The bio corporation ENCell reported on the 13th that it confirmed the safety and tolerability of its developing next-generation mesenchymal stem cell therapy EN001 through a single intravenous administration in a phase 1 clinical trial for patients with Duchenne muscular dystrophy (DMD). Tolerability refers to the degree to which a patient or clinical trial subject can endure side effects or discomfort when a drug is administered.
This clinical trial is the first stem cell therapy clinical trial in South Korea targeting DMD patients.
Duchenne muscular dystrophy, also known as DMD or Duchenne disease, is a genetic disorder that usually manifests symptoms between the ages of 2 and 5 and progressively weakens muscles as one ages. Individuals experience difficulty in running or climbing stairs, and by the age of 10 to 14, they may find walking difficult and begin to use a wheelchair, as well as struggle to lift their arms. The prevalence is approximately 4 per 100,000 people, with an incidence of 1 in 3,500 newborn males. It occurs much more frequently in males than in females. There are about 2,000 DMD patients in South Korea.
Professor Lee Ji-hoon of Samsung Seoul Hospital's Department of Pediatrics and Adolescent Medicine served as the principal investigator for the clinical trial, which was conducted from January 2022 to December 2022 involving six DMD patients.
The primary objective of the phase 1 trial is to demonstrate the safety of a single intravenous administration of EN001 in DMD patients, and it was noted that safety and tolerability were confirmed in both the low-dose and high-dose administration groups.

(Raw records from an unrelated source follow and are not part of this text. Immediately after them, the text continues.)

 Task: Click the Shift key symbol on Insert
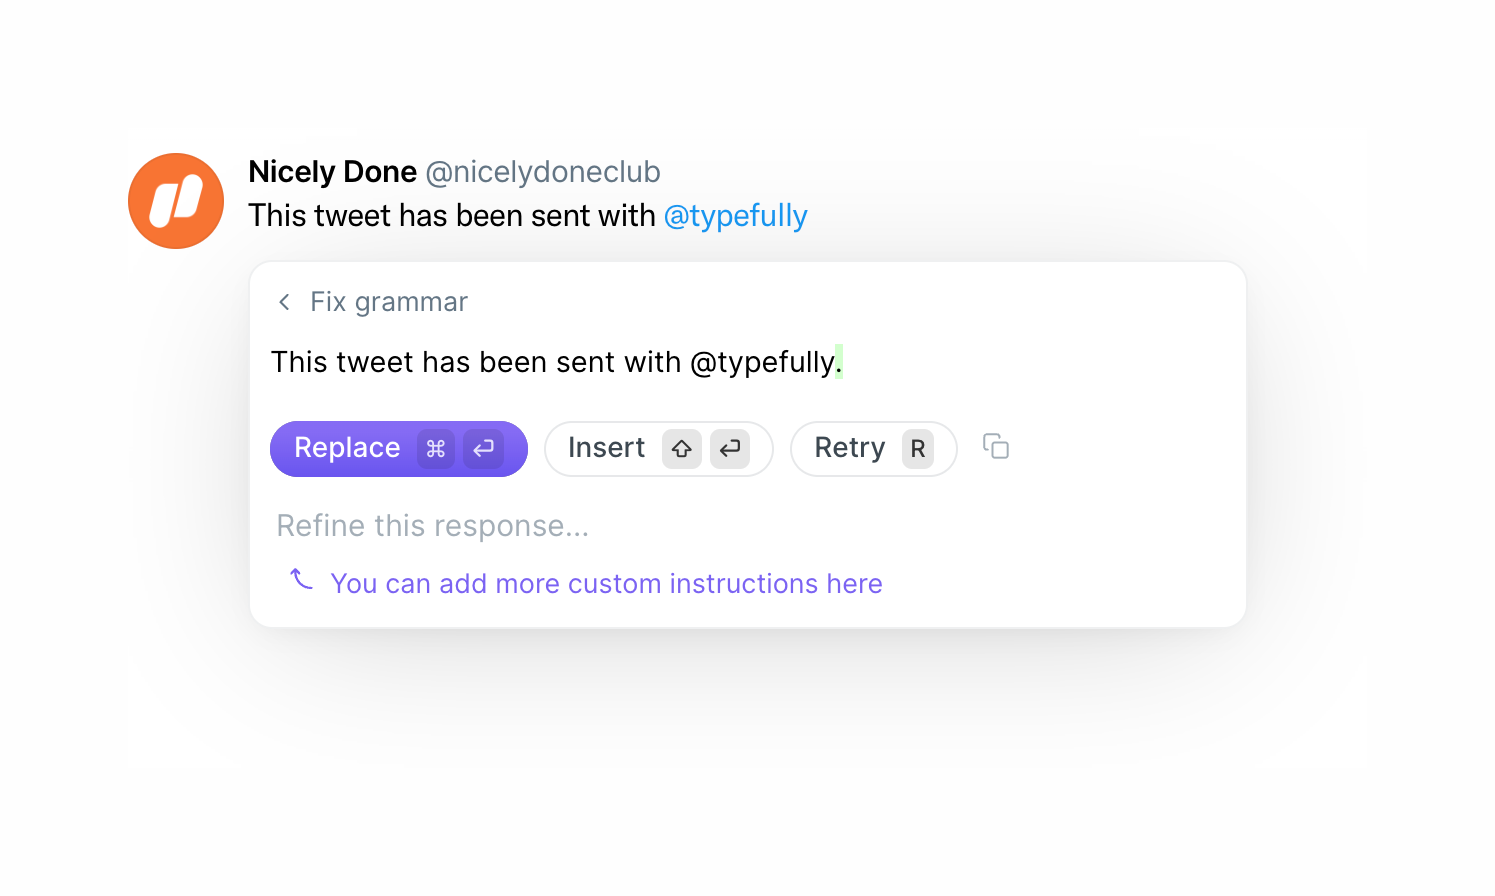click(x=681, y=449)
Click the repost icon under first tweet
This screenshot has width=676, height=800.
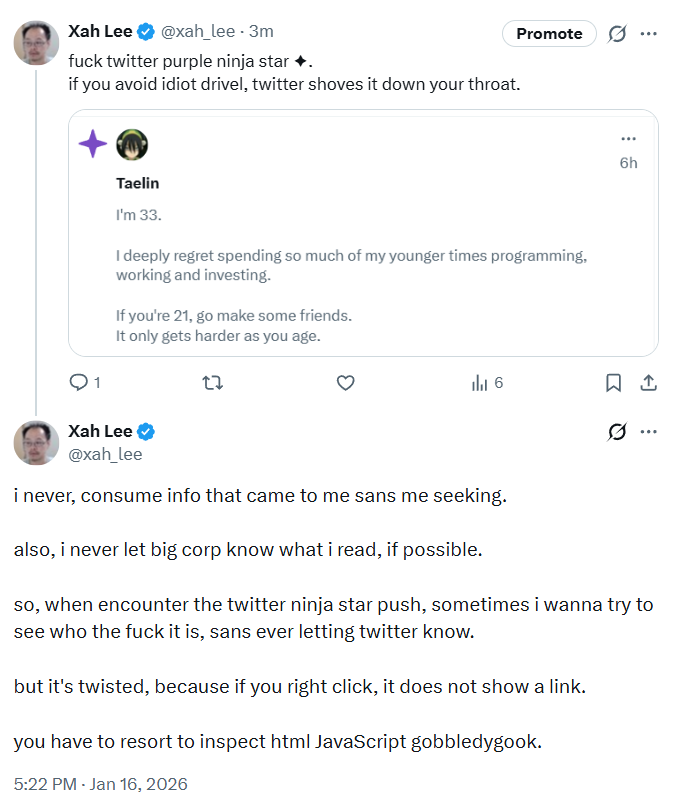[x=212, y=382]
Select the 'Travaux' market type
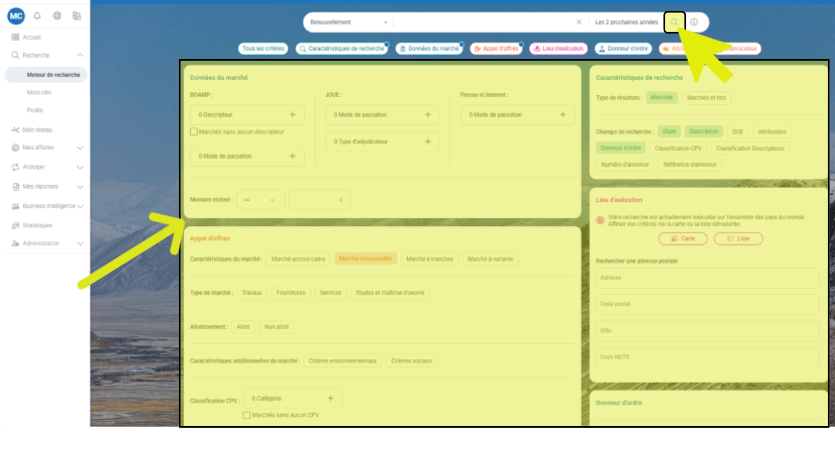This screenshot has width=835, height=470. point(251,293)
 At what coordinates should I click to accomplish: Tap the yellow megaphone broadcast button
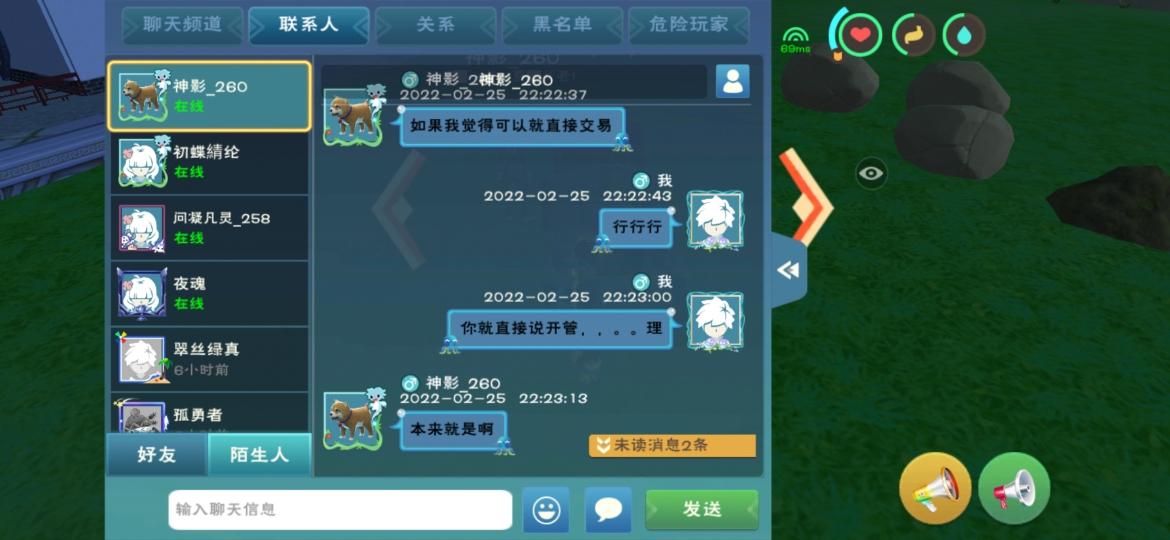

Exploratory efficacy evaluation results to assess drug effectiveness showed that lung capacity, lower limb strength, and creatine kinase levels were maintained without deterioration or showed some improvement. The results of this phase 1 trial were published in the Journal of Clinical Neurology.
Further clinical trials will be conducted to statistically confirm significant clinical efficacy.
Professor Lee Ji-hoon, who led the clinical trial, noted regarding the results of the EN001 phase 1 trial, "It is encouraging to confirm safety and tolerability," and added, "If clinical efficacy is secured through additional clinical trials, EN001 could become one of the important treatment options for DMD patients." He also mentioned, "It is expected that it could be applicable to other muscular dystrophies that have been overlooked in drug development."
Currently, there is a gene therapy approved by the U.S. Food and Drug Administration (FDA) for treating DMD patients aged 4 and older, called Elevidys from Sarepta Therapeutics.
ENCell specializes in contract development and manufacturing of advanced bio-pharmaceuticals (CDMO) and new drug development. They are currently conducting a phase 1b trial to verify the safety and efficacy of repeated administration of EN001, having demonstrated the efficacy of EN001 in combination with insulin for Charcot-Marie-Tooth disease, which has the largest patient population among rare diseases.